Klaas Pereboom, geboren in 1908, leerde het vissen op de Zuiderzee van zijn vader en ooms Dirk en Sijmen. Aanvankelijk hadden deze een bedrijfje met twee botters. Ze visten met repen en fuiken op haring, dan gingen ze vissen op ansjovis met staande netten en in de zomer brachten ze met de schepen hooi weg of gingen ze kuilvissen om garnalen. Het hooivaren was zwaar werk en werd meestal door de zoons gedaan, waarvoor ze vaak geen geld kregen. "Dan had je tien weken achter mekaar zwaar werk gedaan, kreeg je een paar nieuwe klompen!"
In 1923 ging Klaas van school en aan boord meewerken. "Je werd opgeleid voor een vak, terwijl je vooruit wist dat 't afgelopen raakte." Ze bleven vissen tot 1937. Toen was zijn vader 69 jaar oud en ging het niet meer. Dwarskuilen was nachtwerk en daarvoor moest je goede ogen hebben!
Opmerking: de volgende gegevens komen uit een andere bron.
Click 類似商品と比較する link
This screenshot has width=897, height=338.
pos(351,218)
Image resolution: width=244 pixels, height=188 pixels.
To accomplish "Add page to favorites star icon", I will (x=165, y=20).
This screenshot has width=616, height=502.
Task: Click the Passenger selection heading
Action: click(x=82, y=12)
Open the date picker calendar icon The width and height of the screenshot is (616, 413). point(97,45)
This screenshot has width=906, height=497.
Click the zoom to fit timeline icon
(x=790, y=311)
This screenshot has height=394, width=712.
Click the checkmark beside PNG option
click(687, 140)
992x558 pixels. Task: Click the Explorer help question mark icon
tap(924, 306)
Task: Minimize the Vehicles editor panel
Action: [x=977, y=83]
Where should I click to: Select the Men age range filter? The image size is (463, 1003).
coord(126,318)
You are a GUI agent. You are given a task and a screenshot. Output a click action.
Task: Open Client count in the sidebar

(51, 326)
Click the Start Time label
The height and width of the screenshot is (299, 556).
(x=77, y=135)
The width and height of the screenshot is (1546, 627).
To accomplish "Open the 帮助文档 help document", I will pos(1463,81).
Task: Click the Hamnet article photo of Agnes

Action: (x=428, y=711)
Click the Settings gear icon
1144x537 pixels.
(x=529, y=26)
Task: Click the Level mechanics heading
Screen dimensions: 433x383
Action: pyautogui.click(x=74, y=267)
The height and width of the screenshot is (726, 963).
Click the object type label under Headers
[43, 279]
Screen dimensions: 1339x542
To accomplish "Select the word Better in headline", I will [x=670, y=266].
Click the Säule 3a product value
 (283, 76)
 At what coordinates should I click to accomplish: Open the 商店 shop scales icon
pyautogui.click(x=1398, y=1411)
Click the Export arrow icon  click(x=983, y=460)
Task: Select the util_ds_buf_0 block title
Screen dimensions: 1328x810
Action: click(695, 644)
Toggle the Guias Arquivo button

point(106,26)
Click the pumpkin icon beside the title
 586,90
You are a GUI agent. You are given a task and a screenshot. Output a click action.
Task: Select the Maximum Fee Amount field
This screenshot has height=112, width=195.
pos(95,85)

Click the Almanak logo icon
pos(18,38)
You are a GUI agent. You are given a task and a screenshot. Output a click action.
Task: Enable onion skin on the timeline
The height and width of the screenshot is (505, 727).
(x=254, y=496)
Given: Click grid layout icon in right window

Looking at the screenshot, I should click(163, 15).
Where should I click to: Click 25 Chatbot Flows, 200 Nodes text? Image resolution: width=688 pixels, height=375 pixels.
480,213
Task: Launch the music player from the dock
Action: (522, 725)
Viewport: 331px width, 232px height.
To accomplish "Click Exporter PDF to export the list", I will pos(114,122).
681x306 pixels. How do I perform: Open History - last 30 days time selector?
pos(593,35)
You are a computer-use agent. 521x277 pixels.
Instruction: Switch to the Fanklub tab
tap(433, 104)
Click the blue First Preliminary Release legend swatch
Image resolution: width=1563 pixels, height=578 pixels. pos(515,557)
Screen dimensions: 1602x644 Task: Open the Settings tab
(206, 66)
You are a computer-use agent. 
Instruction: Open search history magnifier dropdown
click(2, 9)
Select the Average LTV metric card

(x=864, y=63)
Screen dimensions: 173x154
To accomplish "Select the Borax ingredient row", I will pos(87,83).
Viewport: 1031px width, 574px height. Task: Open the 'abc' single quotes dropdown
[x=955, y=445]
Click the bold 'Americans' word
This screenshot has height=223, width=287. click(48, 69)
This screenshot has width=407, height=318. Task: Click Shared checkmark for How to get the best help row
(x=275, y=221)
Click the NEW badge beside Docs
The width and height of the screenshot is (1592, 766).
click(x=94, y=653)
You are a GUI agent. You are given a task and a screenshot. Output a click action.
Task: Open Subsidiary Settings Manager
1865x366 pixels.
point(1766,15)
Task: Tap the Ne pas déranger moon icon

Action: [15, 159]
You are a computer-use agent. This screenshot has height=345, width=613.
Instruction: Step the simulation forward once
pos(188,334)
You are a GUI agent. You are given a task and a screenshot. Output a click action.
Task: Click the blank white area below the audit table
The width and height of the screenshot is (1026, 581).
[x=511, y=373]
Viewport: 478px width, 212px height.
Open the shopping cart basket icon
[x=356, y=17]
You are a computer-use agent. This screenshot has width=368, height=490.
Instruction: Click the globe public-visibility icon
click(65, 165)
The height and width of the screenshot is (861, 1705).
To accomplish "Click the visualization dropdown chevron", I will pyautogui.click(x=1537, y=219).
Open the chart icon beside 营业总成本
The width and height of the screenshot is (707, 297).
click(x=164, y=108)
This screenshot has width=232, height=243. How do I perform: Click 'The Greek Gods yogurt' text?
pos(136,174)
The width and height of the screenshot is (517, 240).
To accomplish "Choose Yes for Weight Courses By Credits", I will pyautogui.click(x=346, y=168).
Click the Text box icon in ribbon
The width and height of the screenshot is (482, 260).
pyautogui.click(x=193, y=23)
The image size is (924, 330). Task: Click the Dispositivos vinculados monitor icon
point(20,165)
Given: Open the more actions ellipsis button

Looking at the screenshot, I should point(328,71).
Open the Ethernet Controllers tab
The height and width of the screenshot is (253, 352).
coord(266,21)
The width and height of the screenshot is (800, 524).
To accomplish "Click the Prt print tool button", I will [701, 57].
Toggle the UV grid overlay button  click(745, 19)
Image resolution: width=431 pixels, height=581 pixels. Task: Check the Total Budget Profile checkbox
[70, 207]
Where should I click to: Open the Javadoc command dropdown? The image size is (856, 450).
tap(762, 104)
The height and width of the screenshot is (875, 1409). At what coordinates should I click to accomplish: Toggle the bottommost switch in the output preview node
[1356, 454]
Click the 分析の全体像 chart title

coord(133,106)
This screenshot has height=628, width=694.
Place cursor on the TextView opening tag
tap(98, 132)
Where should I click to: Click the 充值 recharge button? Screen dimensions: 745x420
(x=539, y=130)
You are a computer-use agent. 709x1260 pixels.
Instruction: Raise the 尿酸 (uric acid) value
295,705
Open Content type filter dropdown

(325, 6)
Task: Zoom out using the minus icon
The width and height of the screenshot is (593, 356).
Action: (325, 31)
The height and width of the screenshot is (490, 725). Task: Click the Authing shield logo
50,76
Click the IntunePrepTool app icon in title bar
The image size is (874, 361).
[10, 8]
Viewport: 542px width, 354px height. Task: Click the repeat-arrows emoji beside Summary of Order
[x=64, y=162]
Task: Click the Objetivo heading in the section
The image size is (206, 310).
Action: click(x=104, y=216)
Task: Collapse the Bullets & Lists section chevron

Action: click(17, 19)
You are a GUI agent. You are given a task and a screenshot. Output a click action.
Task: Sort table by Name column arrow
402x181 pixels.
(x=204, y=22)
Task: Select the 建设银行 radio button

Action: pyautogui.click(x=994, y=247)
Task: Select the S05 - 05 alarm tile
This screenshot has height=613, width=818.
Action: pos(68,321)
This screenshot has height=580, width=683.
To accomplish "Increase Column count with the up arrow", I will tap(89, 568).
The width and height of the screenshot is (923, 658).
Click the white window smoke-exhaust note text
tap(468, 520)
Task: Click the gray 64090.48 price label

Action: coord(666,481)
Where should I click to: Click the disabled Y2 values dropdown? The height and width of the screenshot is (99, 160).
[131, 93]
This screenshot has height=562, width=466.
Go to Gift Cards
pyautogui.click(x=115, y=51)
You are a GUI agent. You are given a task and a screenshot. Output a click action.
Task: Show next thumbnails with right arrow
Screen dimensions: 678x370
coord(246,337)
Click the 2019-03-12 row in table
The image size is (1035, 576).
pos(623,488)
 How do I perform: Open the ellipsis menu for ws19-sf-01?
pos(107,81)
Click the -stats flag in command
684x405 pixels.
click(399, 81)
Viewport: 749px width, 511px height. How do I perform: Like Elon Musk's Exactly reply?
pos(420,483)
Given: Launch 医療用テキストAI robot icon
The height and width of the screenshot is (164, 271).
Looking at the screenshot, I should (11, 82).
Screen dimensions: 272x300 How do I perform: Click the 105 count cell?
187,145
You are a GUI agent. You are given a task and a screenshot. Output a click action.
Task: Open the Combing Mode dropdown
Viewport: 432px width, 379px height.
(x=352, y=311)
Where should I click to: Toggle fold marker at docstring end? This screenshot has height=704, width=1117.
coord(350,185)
Als zoon van een belanghebbende kwam Klaas in 1938 in rijksdienst, in de Oranje-Nassaukazerne. Dat vond hij prachtig en het sloot goed aan op de Nijverheidsschool die hij had doorlopen op Marken. De Nijverheidsschool was in de plaats van de Visserijschool gekomen. De leraren werden door het rijk betaald en je kon er diploma's halen voor motorkennis en stoommachines. Daar haalde hij ook zijn diploma binnenvaart!
Op de foto vaart Klaas Pereboom tijdens de Tweede Wereldoorlog op de bons MK 143 van schipper Cornelis Kes. Klaas staat voor op de plecht. Schipper Kes, diens zoon Kees en Klaas dragen allen de zogenaamde witte 'brook'.